Results (8 vCPU, 10G offered)
| Peers | HD (Mbps) | HD Loss | TS (Mbps) | TS Loss | HD/TS |
|---|---|---|---|---|---|
| 20 | 8,371 | 0.1% | 4,495 | 44% | 1.9x |
| 40 | 8,006 | 0.5% | 3,538 | 57% | 2.3x |
| 60 | 6,880 | 0.7% | 3,146 | 63% | 2.2x |
| 80 | 7,827 | 0.4% | 2,905 | 66% | 2.7x |
| 100 | 7,665 | 0.5% | 2,775 | 68% | 2.8x |
TS loses 38% throughput and gains 24 percentage points of loss going from 20 to 100 peers. HD stays flat. The ratio amplifies from 1.9x to 2.8x.
Why
TS creates 2 goroutines per peer. At 100 peers = 200 goroutines competing for CPU, plus scheduling overhead and cache pressure from goroutine stack switches.

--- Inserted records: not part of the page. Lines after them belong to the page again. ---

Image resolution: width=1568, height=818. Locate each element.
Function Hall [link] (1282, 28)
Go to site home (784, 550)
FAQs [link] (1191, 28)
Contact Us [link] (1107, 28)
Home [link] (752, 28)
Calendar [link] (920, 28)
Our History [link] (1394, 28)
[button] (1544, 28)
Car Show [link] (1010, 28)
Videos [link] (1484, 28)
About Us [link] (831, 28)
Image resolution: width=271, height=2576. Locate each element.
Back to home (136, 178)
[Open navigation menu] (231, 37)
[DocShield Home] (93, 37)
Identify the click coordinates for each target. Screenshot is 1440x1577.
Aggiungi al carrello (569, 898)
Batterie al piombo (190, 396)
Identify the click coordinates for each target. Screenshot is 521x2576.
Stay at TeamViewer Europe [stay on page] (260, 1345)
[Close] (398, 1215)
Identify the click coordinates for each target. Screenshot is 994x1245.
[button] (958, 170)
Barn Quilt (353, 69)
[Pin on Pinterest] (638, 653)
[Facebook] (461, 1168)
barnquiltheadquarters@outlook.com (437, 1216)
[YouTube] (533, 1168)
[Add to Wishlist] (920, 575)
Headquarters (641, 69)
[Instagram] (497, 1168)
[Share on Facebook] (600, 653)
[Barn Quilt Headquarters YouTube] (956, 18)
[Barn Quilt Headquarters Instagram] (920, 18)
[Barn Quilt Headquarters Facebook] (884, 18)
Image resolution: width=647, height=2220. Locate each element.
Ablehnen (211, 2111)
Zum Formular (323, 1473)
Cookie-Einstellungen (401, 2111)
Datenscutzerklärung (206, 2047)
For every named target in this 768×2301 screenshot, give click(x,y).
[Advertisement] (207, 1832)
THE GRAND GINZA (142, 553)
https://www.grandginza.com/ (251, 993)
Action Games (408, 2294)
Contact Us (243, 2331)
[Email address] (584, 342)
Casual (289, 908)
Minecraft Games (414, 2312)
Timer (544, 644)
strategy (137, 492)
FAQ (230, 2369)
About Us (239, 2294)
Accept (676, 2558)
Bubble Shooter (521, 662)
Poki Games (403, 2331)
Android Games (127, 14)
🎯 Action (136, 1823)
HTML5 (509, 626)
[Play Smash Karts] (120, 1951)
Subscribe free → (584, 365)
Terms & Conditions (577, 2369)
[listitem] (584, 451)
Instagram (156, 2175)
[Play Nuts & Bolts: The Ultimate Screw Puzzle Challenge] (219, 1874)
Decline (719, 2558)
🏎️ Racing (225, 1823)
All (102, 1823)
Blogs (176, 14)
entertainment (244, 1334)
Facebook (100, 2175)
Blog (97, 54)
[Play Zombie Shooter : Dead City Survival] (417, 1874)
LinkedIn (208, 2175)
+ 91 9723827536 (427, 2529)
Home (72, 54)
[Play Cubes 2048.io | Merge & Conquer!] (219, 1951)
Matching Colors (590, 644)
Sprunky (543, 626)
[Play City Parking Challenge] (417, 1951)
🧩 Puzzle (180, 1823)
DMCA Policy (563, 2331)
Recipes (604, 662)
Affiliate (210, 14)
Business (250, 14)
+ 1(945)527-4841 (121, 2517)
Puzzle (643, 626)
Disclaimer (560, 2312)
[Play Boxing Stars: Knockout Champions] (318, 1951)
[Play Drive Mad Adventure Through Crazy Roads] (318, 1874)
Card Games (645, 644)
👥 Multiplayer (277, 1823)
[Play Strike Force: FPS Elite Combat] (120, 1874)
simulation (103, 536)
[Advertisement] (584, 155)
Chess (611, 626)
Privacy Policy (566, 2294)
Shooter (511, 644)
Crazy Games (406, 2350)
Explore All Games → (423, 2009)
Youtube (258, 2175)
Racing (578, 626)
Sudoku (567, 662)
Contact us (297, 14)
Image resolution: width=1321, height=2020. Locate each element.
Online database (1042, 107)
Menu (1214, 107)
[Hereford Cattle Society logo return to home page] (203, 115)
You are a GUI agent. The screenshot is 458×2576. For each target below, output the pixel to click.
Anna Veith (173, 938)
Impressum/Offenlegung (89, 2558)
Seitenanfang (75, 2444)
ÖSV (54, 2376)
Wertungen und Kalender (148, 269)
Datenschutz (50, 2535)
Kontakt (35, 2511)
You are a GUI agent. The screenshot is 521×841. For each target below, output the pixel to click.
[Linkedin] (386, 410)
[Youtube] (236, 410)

HD's sharded hash table is O(1) per peer regardless of count. Each worker owns a disjoint peer set -- adding peers doesn't increase contention.
Worker Optimization
HD's --workers flag controls io_uring thread count.
Optimal values by config:
16 vCPU
| Rate | 4w | 6w | 8w | 10w | 12w |
|---|---|---|---|---|---|
| 10G | 8,425 | 8,462 | 8,624 | 8,706 | 8,660 |
| 15G | 11,118 | 10,620 | 12,088 | 12,311 | 12,106 |
| 20G | 11,487 | 11,908 | 14,354 | 14,673 | 14,950 |
| 25G | 11,890 | 12,106 | 16,545 | 16,083 | 15,836 |
8 vCPU
| Rate | 2w | 3w | 4w | 6w |
|---|---|---|---|---|
| 5G | 4,182 | 4,352 | 4,353 | 4,352 |
| 10G | 5,121 | 7,021 | 8,371 | 8,272 |
| 15G | 5,152 | 7,315 | 11,087 | 9,966 |
Rule of thumb: workers = vCPUs / 2. Higher peer counts make more workers viable by improving hash distribution.